Stardust
Cast
Organizations
Locations
My love flew off across the galaxy.
The final line of the song echoed in Nera's head long after the show had ended, mingling with the buzz of her drink. The staff of the Mystique swept up around her, their voices carrying the hush of the late hour and the giggles that came from running on fumes. They occasionally shot Nera a confused glance, but she'd tipped the bartender well enough that he let her stay past closing. The band had mostly packed up and Rane would be by soon. Assuming she accepted Nera's invite (she always did).
But that would be then. Now, Nera downed the last sips of her cocktail. Love & War, one of the signature drinks of the restaurant/bar/nightclub. It felt fitting. The sector was on the brink of war, and here she was meeting with a past love. The spicy-floral mix was hardly unique - she'd had similar ones in a dozen bars across the galaxy - but there was a uniquely Mithoran taste to it. A hint of citrus just before the heat kicked in. The final sip packed a punch with all the chilli powder that'd sunk to the bottom.
Coming home always felt strange. The past she barely thought of fought her present for control of her thoughts. Present Nera the free travelling forger of weird jewelry, facing down Old Nera the young adult trapped in a town she'd outgrown. Of all the places she'd ever left behind, this was the only one she ever returned to, and she wrestled the ghost of her past every time.
Unable to sit still, she left her empty glass on the bar and browsed the posters on the nearby wall. The Mystique was older than Nera, and its history was told in the names carved into the bartop, the spots worn into the stage, and the walls covered in framed flyers from past events. She recognized some as ones she'd attended, years ago. It took a few minutes to find the one advertising Rane's first show. The photo showed her in an asymmetrical dress, back when her hair was long and she only had one piercing. She'd worn a necklace Nera had made her - a polished river stone wrapped in wire. Pretty basic compared to what Nera could do now, but it'd taken her weeks to make at the time.
Nera had been so proud of Rane, so insistent that this was only the start to an incredible career.
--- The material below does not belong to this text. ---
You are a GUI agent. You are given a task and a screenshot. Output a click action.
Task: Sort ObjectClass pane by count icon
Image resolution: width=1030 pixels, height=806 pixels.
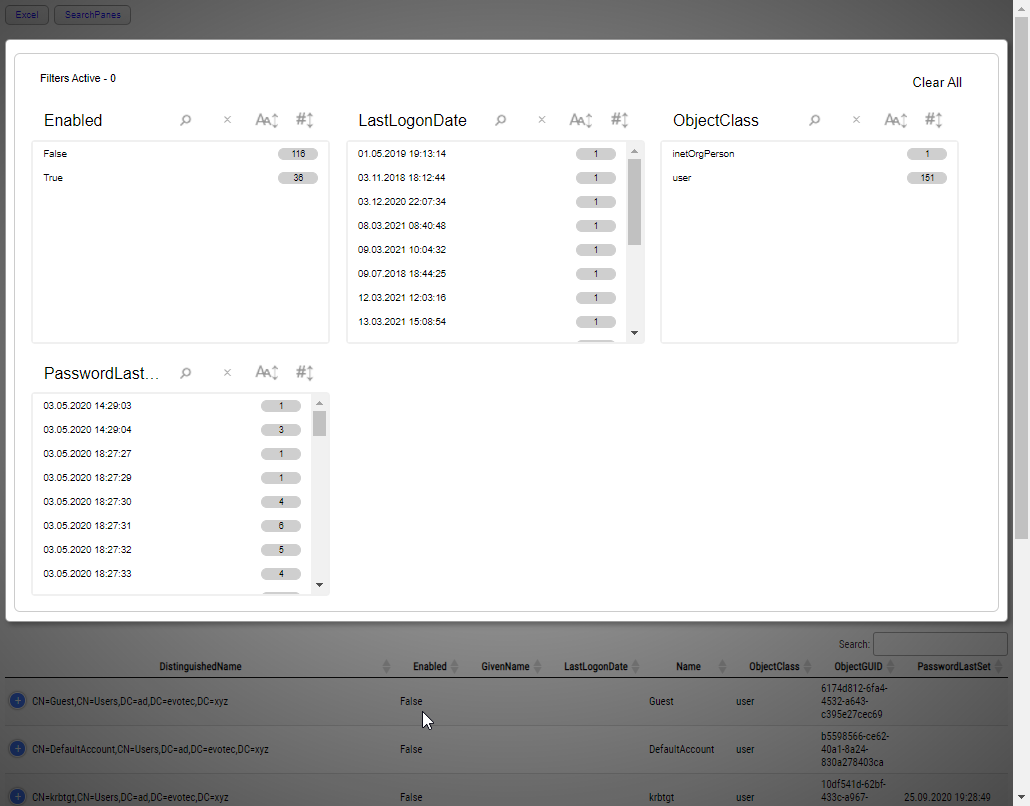(x=933, y=119)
Nera hadn't realized then that Rane didn't want an incredible career, and didn't want to be anything more than a local artist.
A pair of footsteps slowed as they got closer. “Will you ever give prior warning before you show up,” Rane said, “or is a note halfway through my set the best you can do?”
Rane looked much as she did on stage tonight. Her sparkling sapphire dress matched the gemstones in her brow and contrasted with the faded pink of her hair. A hairclip would keep the overgrown parts out of her face. Nera had the perfect one, if only she'd brought it. “I like the handwritten notes,” she said, “They add a little... mystique.”
Rane's groan at the dumb joke came packaged with a smile. A genuine one, not the put-on she wore while performing. A good start to the conversation. Nera just had to keep hold of who she was, and not fall into who she used to be.
“It was a great set,” Nera said, “You hit those high notes like it's easy.”
“It wasn't that great. Energy was lagging toward the end, and—”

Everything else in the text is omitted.